▶ [PROVIDED RECORDS]:
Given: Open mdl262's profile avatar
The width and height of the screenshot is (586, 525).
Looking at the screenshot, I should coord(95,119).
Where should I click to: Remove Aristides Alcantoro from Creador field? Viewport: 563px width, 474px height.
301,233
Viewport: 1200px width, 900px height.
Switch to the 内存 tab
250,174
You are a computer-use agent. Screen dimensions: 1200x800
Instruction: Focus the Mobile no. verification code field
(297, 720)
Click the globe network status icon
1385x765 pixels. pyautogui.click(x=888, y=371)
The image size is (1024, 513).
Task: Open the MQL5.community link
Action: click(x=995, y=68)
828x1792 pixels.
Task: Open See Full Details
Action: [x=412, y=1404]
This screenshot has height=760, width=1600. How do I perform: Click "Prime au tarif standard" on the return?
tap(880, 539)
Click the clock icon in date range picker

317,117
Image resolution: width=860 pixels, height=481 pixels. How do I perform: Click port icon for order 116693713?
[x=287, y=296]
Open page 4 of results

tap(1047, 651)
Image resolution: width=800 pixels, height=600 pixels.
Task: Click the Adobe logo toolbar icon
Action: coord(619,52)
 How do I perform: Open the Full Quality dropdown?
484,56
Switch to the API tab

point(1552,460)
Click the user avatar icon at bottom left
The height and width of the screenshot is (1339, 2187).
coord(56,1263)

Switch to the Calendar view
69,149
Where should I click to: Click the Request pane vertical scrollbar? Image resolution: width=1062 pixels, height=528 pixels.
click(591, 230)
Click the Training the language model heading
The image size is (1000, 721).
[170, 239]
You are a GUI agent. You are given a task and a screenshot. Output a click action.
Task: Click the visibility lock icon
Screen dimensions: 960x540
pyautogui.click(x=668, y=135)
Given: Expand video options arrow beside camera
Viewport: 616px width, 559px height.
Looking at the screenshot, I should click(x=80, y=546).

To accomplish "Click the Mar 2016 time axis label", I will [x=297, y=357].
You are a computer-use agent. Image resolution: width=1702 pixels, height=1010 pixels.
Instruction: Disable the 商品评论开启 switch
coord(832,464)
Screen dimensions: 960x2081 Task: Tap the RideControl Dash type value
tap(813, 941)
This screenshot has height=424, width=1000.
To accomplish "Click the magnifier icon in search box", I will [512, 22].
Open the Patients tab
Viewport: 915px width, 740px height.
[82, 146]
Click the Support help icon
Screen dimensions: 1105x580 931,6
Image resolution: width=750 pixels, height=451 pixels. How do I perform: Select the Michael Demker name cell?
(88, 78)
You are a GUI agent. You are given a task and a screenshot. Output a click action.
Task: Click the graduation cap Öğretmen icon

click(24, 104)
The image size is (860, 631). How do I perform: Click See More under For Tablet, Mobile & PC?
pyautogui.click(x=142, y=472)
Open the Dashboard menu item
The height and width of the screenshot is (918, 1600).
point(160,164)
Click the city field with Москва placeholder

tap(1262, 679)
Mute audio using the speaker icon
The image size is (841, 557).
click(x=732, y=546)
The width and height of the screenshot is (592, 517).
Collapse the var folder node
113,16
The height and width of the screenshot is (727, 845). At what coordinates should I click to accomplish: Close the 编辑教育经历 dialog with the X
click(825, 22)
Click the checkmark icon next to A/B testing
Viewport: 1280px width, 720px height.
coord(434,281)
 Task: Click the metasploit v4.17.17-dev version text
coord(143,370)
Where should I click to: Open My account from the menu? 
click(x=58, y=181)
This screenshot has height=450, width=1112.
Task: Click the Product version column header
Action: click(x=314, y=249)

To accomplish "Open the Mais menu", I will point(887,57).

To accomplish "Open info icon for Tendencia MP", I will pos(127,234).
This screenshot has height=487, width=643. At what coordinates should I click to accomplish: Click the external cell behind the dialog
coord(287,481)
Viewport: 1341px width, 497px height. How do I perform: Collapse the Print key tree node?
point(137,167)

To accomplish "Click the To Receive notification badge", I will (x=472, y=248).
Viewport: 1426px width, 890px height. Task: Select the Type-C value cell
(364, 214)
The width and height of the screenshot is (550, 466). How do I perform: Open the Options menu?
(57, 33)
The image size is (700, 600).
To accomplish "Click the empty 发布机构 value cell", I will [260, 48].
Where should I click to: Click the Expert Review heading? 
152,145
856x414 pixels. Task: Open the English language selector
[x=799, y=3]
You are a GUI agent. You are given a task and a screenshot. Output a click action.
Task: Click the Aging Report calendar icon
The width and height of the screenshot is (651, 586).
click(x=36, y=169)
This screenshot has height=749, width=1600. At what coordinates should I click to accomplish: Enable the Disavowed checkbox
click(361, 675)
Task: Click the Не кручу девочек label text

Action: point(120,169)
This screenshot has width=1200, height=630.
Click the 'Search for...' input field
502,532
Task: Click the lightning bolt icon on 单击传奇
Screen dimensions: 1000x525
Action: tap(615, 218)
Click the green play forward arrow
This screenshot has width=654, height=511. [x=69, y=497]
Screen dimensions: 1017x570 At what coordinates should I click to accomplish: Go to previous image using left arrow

▶ [ACTION ITEM]: To answer, copy each line from the material above that has the word "will".

▶ [SOLUTION BELOW]:
To accomplish "Click the Mar 2016 time axis label", I will [x=297, y=357].
To accomplish "Click the magnifier icon in search box", I will [512, 22].
To accomplish "Open the Mais menu", I will point(887,57).
To accomplish "Open info icon for Tendencia MP", I will pos(127,234).
To accomplish "Click the To Receive notification badge", I will (x=472, y=248).
To accomplish "Click the empty 发布机构 value cell", I will [260, 48].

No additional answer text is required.